Khaledian Ehdieh, Brayton Kelly A, Broschat Shira L
School of Electrical Engineering and Computer Science, Washington State University, P.O. Box 642752, Pullman, WA 99164, USA.
Department of Veterinary Microbiology and Pathology, Washington State University, P.O. Box 647040, Pullman, WA 99164, USA.
Microorganisms. 2020 Feb 24;8(2):312. doi: 10.3390/microorganisms8020312.
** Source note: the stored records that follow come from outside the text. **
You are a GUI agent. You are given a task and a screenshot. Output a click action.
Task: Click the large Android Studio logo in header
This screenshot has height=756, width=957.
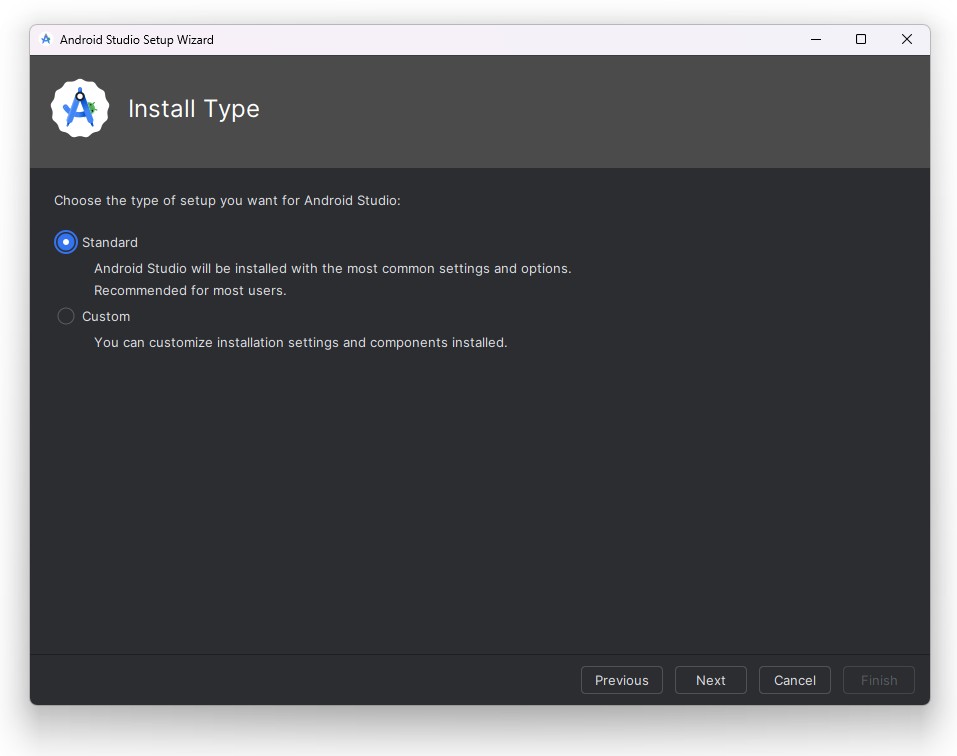pos(80,109)
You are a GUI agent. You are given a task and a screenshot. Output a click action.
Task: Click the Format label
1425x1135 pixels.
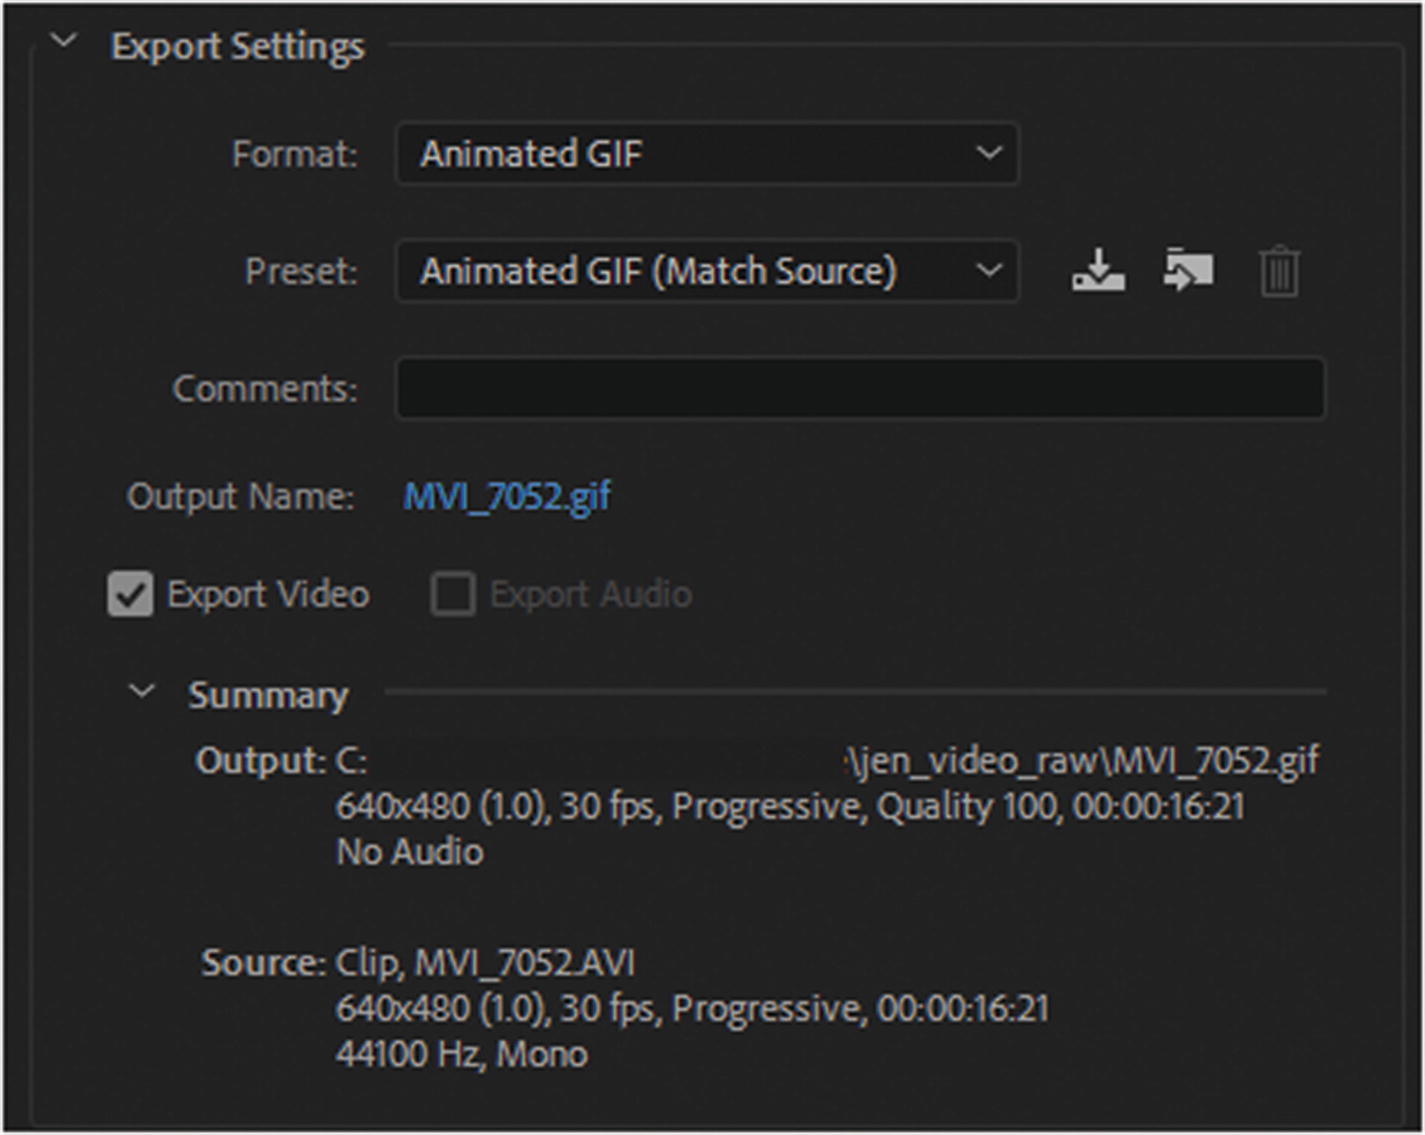pyautogui.click(x=294, y=154)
Reconstructing and visualizing phylogenetic relationships among living organisms is a fundamental challenge because not all organisms share the same genes. As a result, the first phylogenetic visualizations employed a single gene, e.g., rRNA genes, sufficiently conserved to be present in all organisms but divergent enough to provide discrimination between groups. As more genome data became available, researchers began concatenating different combinations of genes or proteins to construct phylogenetic trees believed to be more robust because they incorporated more information. However, the genes or proteins chosen were based on ad hoc approaches. The large number of complete genome sequences available today allows the use of whole genomes to analyze relationships among organisms rather than using an ad hoc set of genes. We present a systematic approach for constructing a phylogenetic tree based on simultaneously clustering the complete proteomes of 360 bacterial species. From the homologous clusters, we identify 49 protein sequences shared by 99% of the organisms to build a tree. Of the 49 sequences, 47 have homologous sequences in both archaea and eukarya. The clusters are also used to create a network from which bacterial species with horizontally-transferred genes from other phyla are identified.
重建并可视化生物之间的系统发育关系是一项根本性挑战,因为并非所有生物都拥有相同的基因。因此,最初的系统发育可视化采用单个基因,例如rRNA基因,其保守性足以存在于所有生物中,但又具有足够的差异性以区分不同的类群。随着越来越多的基因组数据可用,研究人员开始串联不同的基因或蛋白质组合来构建系统发育树,他们认为这样的树更可靠,因为纳入了更多信息。然而,所选择的基因或蛋白质是基于临时方法。如今大量完整的基因组序列使得可以使用全基因组来分析生物之间的关系,而不是使用一组临时选定的基因。我们提出了一种系统方法,基于对360种细菌物种的完整蛋白质组进行同时聚类来构建系统发育树。从同源簇中,我们鉴定出99%的生物共有的49个蛋白质序列来构建一棵树。在这49个序列中,47个在古细菌和真核生物中都有同源序列。这些簇还用于创建一个网络,从中识别出具有从其他门类水平转移基因的细菌物种。